Superato il paese di Colleri, in direzione Ponte Organasco, si devia a sinistra per imboccare una strada sterrata che in pochi minuti giunge ai ruderi di due antichi mulini.

I mulini ad acqua, utilizzati per macinare grano, castagne e granoturco, sono stati adoperati fino a qualche decennio fa, fino all’avvento dei più moderni mulini a cilindri. Il mulino era un luogo molto particolare, era un luogo d’incontri, perché vi s’incontravano persone di paesi diversi, che, aspettavano il loro turno per poter macinare a volte un unico e preziosissimo sacco di grano, chiacchieravano scambiandosi idee, novità e a volte concludevano affari, vendendo animali, attrezzi da lavoro e quando la fortuna li assisteva addirittura qualche pezzo di terra. La caratteristica di questi mulini era la ruota molto stretta e alta una decina di metri, ancora oggi ben visibile; questa ruota girava grazie alla spinta dell’acqua del Fosso dei Mulini.

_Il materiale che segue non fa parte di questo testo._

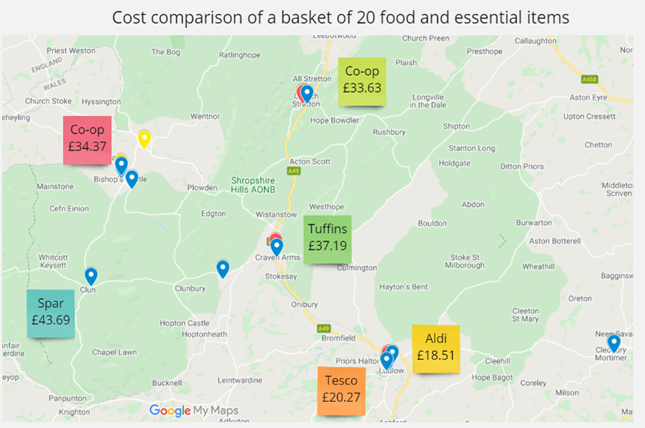Select the blue pin at Clun
This screenshot has width=645, height=428.
(x=91, y=276)
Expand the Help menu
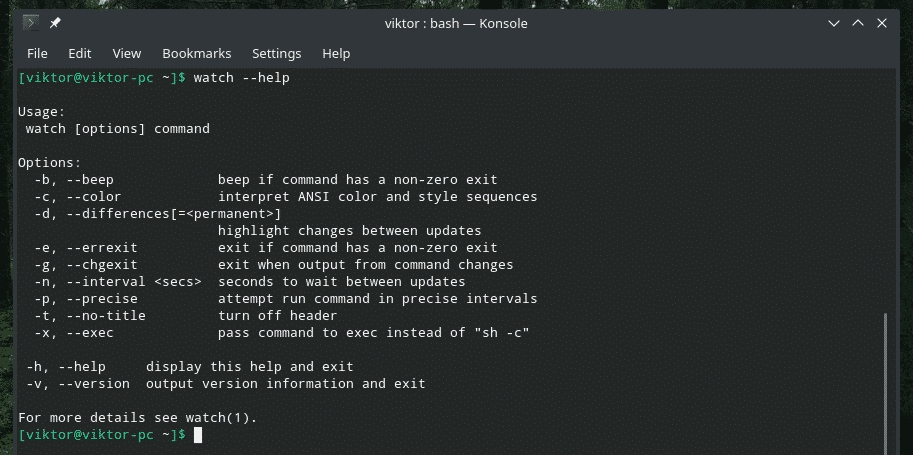Viewport: 913px width, 455px height. 336,53
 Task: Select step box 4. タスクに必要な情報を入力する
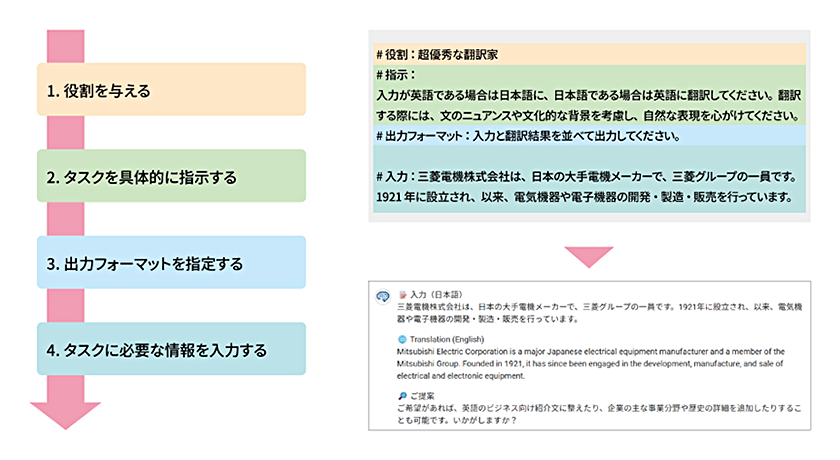pos(170,350)
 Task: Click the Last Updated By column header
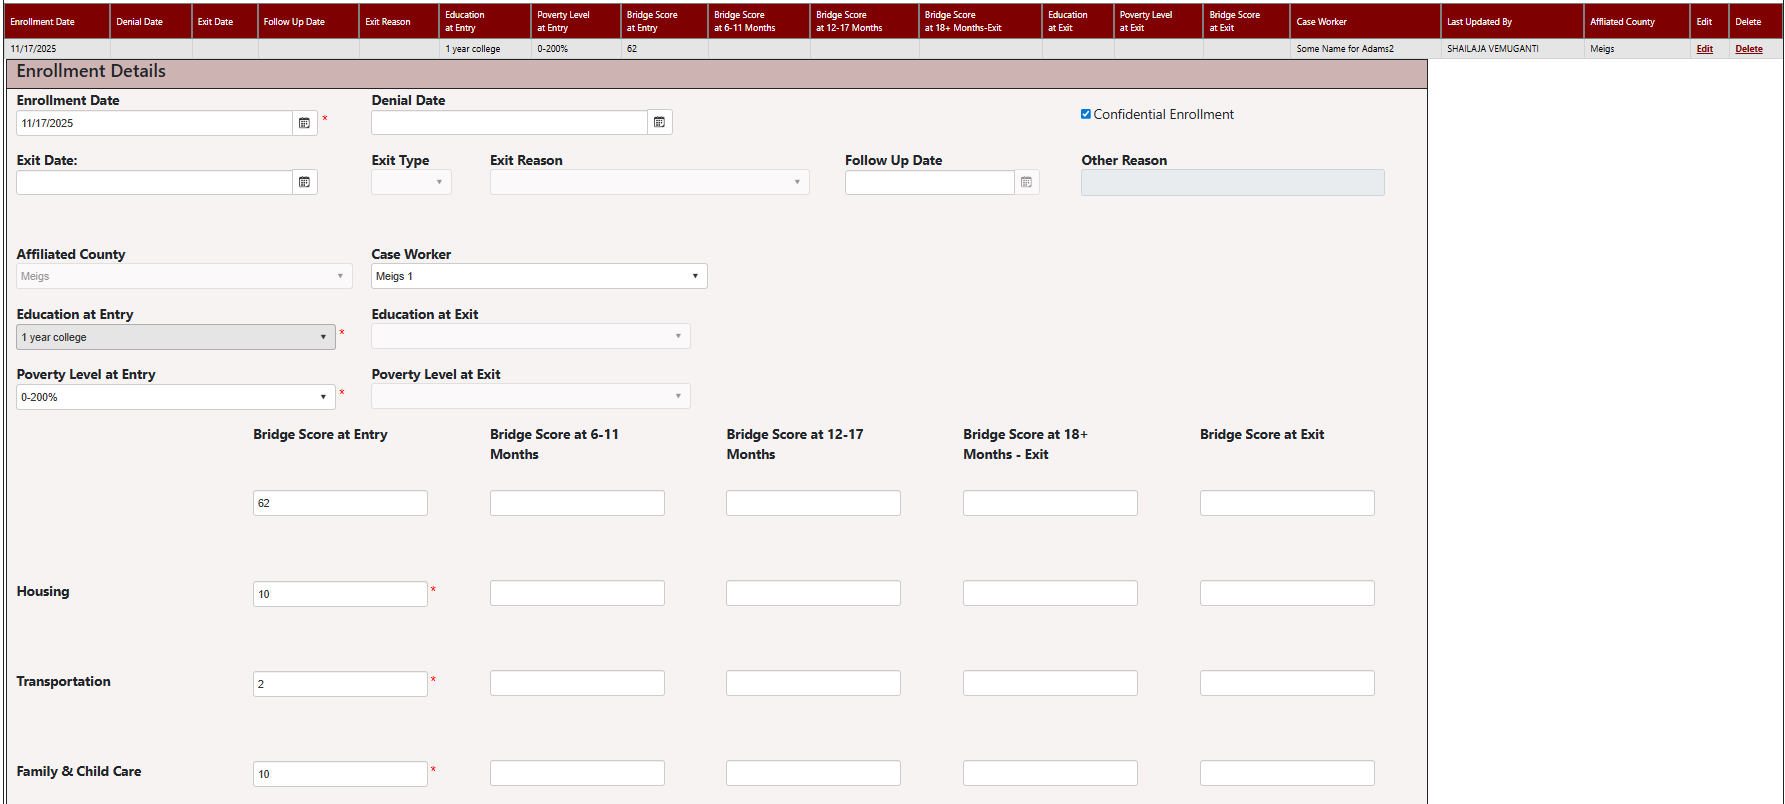(1479, 22)
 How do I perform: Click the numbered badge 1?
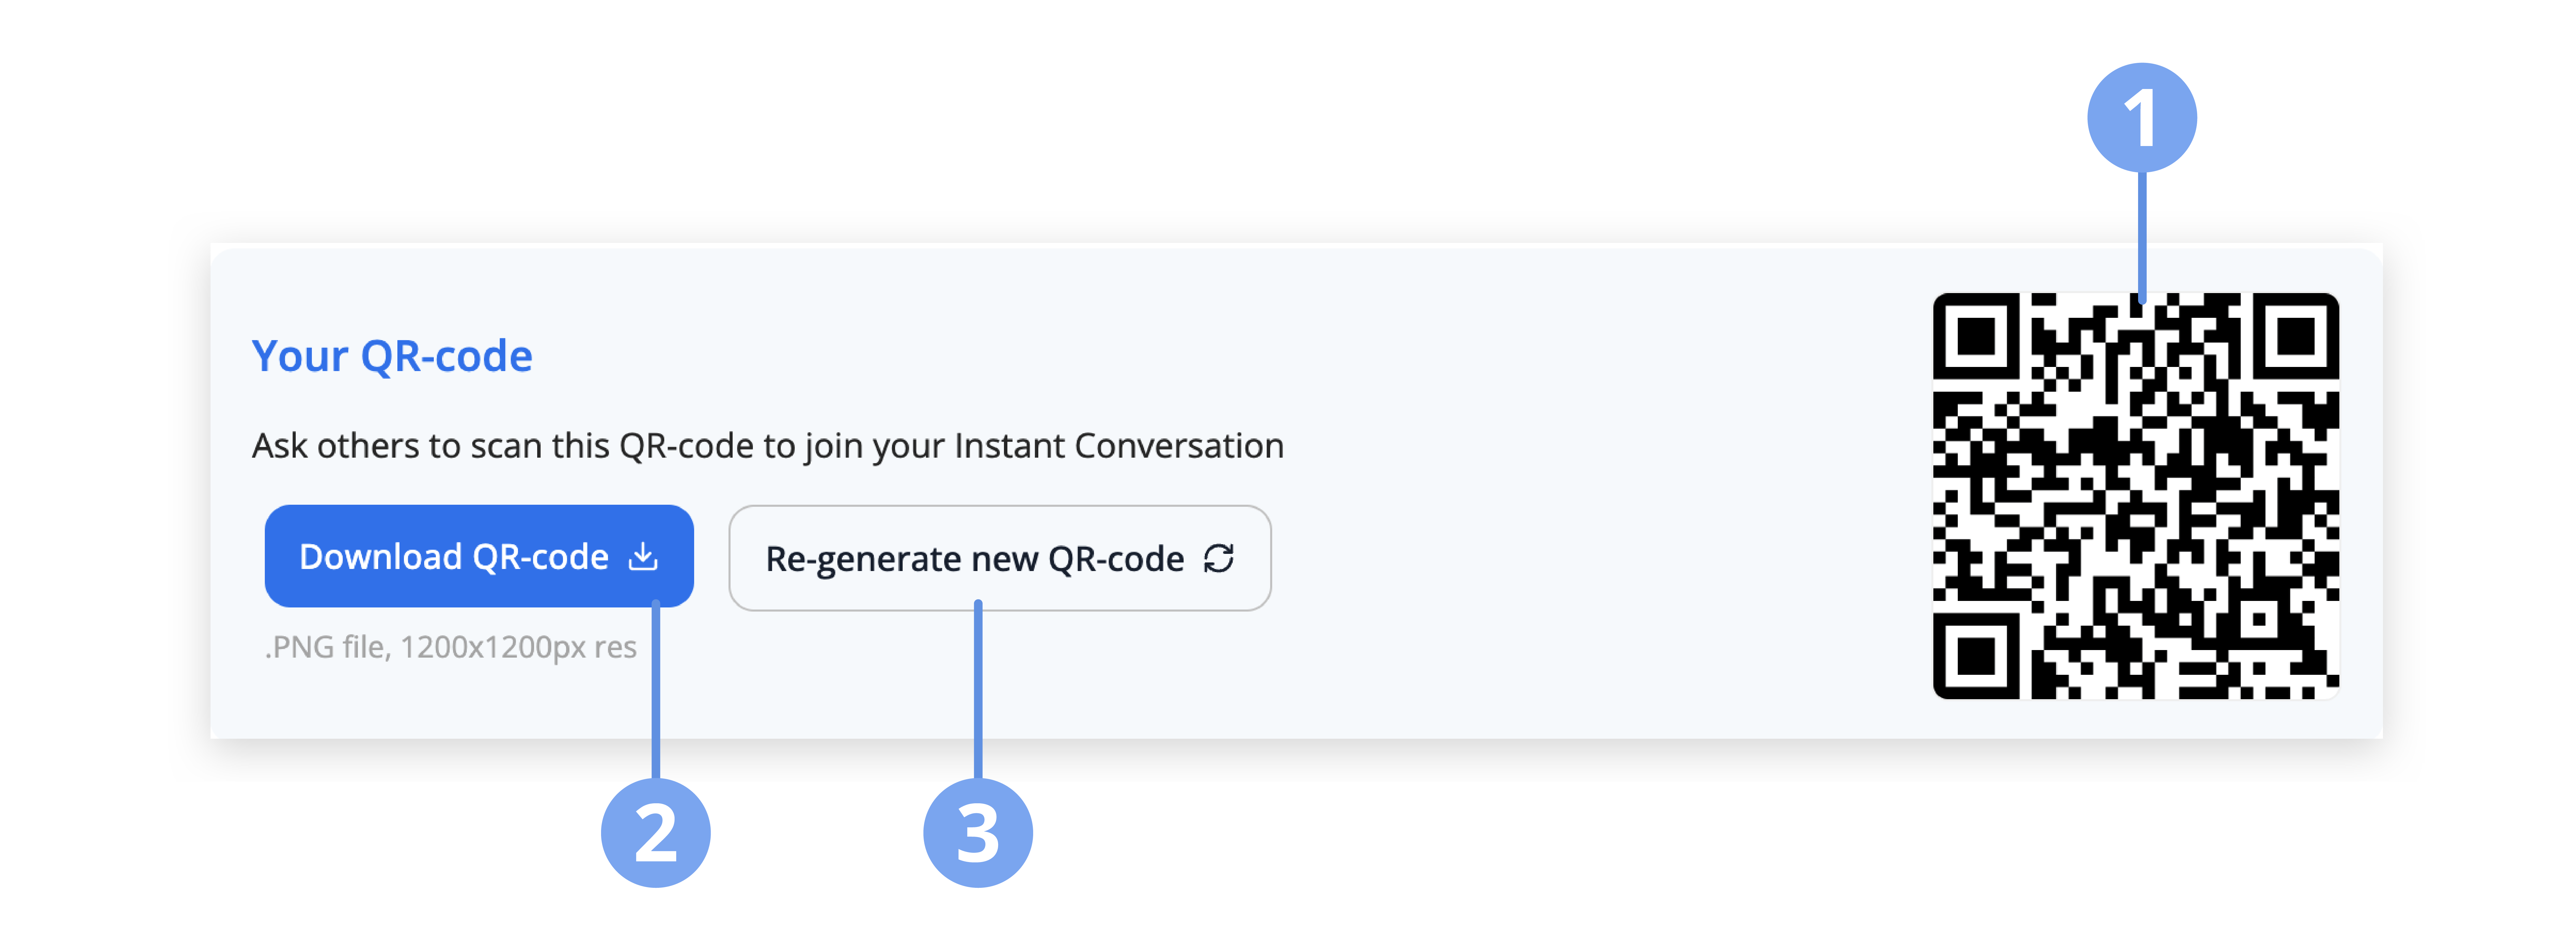tap(2141, 118)
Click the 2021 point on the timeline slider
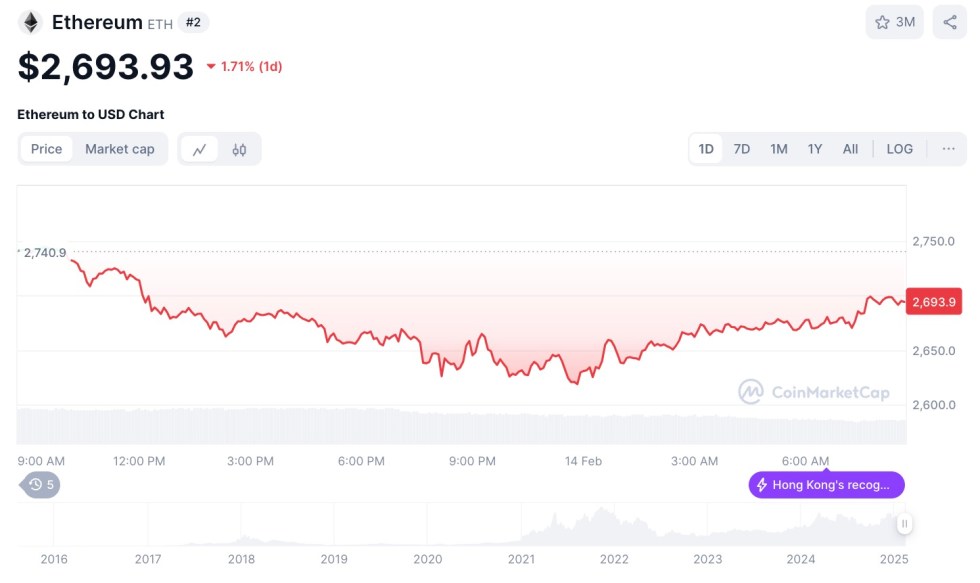 (521, 559)
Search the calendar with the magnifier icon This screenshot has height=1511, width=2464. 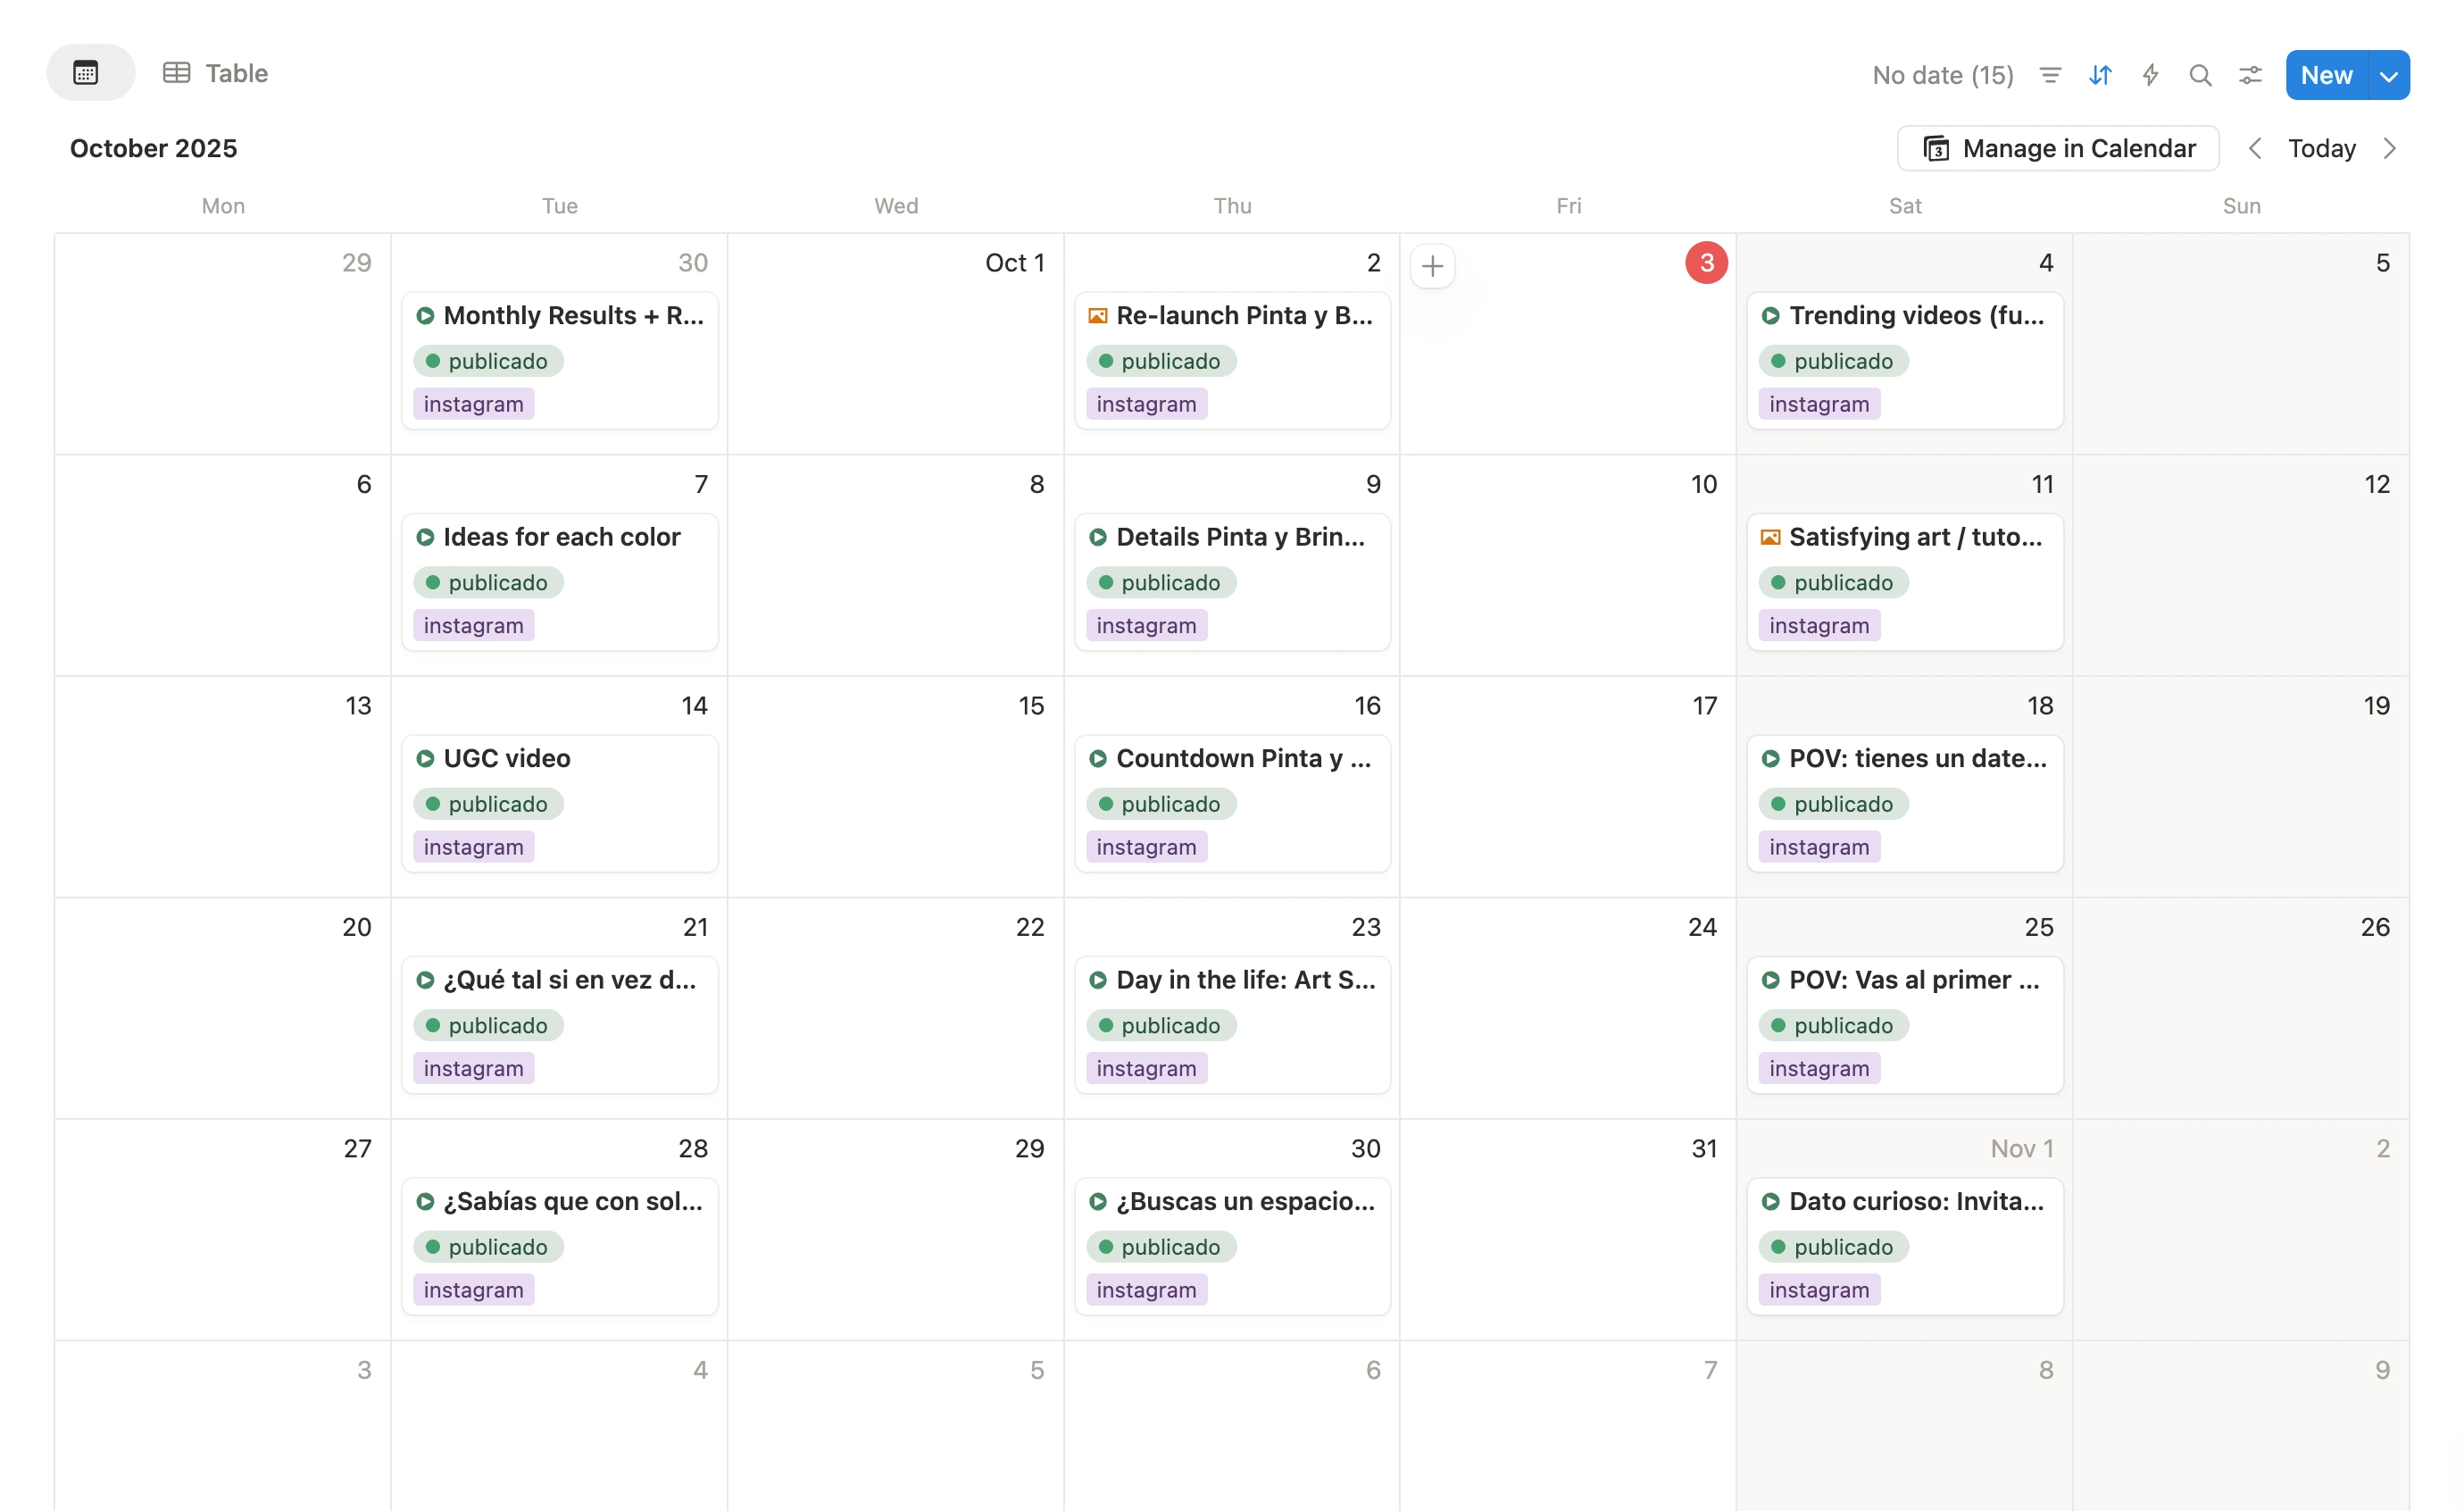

Attraversato il Fosso dei Mulini si prosegue in leggera salita, costeggiando per qualche tratto, la strada provinciale che porta a Ponte Organasco, per inoltrarci attraverso bellissimi castagneti.

La mulattiera prosegue scendendo nella parte alta del paese di Pieve di Montarsolo

Giunti nel paese, è possibile raggiungere il Santuario della Madonna dell’Aiuto, risalente al 1400 e la famosa ultracentenaria Rovere Grossa con una circonferenza di circa 7 metri.

Il ritorno da Pieve di Montarsolo verso Colleri diventa una piacevolissima camminata attraverso bellissimi castagneti.